From the entries, copy out every line in which the word "help" is found.

Start of SUPPLIED ENTRIES

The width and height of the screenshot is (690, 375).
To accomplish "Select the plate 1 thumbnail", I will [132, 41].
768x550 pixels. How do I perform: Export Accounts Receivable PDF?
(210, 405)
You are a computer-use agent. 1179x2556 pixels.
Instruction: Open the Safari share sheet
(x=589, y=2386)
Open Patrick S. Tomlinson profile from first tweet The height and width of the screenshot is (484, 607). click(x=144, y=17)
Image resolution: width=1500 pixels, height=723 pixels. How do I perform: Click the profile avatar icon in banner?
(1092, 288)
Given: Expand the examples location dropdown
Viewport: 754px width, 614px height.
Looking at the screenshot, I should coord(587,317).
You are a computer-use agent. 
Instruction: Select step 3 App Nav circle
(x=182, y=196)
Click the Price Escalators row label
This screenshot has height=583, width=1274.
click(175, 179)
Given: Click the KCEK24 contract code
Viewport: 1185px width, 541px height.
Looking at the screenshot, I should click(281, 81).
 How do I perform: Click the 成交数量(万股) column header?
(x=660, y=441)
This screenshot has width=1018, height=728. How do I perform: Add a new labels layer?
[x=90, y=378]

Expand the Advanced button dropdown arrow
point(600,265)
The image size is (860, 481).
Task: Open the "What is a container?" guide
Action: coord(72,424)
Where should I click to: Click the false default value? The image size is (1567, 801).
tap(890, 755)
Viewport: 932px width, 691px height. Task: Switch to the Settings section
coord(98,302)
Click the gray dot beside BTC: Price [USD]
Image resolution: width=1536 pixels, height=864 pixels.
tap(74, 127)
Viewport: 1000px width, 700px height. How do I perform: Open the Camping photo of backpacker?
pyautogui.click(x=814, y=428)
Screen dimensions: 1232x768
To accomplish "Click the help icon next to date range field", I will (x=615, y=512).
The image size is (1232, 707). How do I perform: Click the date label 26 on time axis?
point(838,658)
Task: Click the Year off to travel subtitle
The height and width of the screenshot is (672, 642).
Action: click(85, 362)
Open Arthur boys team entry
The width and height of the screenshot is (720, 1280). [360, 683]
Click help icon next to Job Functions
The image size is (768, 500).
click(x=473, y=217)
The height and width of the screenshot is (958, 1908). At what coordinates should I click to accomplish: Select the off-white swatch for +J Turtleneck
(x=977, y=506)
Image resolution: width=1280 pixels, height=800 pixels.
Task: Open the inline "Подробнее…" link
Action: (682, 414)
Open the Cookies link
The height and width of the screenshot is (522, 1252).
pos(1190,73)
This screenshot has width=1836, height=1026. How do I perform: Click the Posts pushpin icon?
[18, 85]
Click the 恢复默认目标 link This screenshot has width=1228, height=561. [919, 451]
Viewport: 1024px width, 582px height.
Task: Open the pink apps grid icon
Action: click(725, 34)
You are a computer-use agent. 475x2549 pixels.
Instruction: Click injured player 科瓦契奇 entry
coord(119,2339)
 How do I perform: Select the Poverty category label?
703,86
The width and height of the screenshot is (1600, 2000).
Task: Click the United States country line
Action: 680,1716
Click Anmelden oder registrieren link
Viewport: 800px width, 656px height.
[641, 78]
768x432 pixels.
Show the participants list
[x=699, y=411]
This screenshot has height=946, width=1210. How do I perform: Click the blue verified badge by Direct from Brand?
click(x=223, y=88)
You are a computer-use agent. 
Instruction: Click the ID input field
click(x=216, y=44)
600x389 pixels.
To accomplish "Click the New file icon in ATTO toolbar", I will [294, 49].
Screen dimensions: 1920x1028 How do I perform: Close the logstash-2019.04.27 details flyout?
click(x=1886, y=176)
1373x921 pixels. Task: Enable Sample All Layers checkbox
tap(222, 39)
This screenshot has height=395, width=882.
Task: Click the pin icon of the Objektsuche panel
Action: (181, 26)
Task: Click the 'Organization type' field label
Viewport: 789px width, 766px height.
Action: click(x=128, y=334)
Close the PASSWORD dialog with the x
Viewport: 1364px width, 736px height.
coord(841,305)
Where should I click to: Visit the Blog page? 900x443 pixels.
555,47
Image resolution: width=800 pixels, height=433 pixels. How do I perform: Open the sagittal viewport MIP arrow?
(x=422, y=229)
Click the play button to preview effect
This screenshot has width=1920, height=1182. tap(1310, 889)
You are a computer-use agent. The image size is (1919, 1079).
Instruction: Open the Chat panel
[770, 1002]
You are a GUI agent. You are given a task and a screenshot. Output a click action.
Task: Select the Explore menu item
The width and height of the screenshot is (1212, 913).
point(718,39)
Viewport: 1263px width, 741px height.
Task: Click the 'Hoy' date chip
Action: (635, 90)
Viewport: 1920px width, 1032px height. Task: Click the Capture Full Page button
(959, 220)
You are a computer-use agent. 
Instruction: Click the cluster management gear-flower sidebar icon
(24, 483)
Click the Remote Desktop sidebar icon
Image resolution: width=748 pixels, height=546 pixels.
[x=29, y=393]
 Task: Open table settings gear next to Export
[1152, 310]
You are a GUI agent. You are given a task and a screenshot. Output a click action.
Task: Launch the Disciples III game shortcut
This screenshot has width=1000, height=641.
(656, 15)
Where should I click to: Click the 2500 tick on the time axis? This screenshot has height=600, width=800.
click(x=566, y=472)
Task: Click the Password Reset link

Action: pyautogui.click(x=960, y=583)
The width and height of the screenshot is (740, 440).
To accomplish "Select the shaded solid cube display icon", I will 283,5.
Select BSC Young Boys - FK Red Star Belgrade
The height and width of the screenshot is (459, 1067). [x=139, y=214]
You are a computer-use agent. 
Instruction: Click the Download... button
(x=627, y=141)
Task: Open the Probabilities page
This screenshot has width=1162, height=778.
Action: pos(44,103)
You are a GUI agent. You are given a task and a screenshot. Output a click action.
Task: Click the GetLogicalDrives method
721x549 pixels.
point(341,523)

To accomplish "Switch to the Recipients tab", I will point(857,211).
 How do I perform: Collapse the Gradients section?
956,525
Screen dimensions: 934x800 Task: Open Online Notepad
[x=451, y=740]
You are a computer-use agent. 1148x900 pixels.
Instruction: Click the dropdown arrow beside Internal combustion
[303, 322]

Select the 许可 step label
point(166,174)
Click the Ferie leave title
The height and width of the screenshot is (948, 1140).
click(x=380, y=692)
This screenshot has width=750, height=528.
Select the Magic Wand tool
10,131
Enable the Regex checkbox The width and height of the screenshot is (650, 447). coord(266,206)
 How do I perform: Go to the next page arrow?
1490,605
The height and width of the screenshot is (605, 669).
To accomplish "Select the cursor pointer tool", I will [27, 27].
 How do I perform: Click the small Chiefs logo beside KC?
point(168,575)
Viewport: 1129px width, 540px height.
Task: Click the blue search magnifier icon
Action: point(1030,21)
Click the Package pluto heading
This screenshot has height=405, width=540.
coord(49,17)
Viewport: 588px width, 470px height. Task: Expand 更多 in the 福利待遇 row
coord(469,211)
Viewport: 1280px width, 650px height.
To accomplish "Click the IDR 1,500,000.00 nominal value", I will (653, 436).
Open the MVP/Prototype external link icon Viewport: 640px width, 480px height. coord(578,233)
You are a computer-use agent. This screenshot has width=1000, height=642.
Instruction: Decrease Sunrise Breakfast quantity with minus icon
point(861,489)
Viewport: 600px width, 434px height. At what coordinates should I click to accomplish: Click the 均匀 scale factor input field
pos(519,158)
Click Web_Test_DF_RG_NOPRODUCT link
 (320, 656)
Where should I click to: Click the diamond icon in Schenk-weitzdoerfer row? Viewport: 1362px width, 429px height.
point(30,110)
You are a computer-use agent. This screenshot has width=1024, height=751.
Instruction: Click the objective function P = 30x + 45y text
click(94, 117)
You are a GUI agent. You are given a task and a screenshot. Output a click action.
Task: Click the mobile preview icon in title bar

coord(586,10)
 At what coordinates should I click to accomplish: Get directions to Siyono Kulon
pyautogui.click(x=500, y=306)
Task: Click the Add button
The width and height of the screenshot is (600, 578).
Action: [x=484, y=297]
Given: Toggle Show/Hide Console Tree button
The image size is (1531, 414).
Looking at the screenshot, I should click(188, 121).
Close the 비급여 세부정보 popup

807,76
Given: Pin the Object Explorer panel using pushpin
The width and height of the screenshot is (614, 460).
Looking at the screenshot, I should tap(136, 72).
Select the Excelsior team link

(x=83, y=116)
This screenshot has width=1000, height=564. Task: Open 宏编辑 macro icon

End of SUPPLIED ENTRIES

* _ANSWER SPACE_:
To accomplish "Click the help icon next to date range field", I will (x=615, y=512).
Click help icon next to Job Functions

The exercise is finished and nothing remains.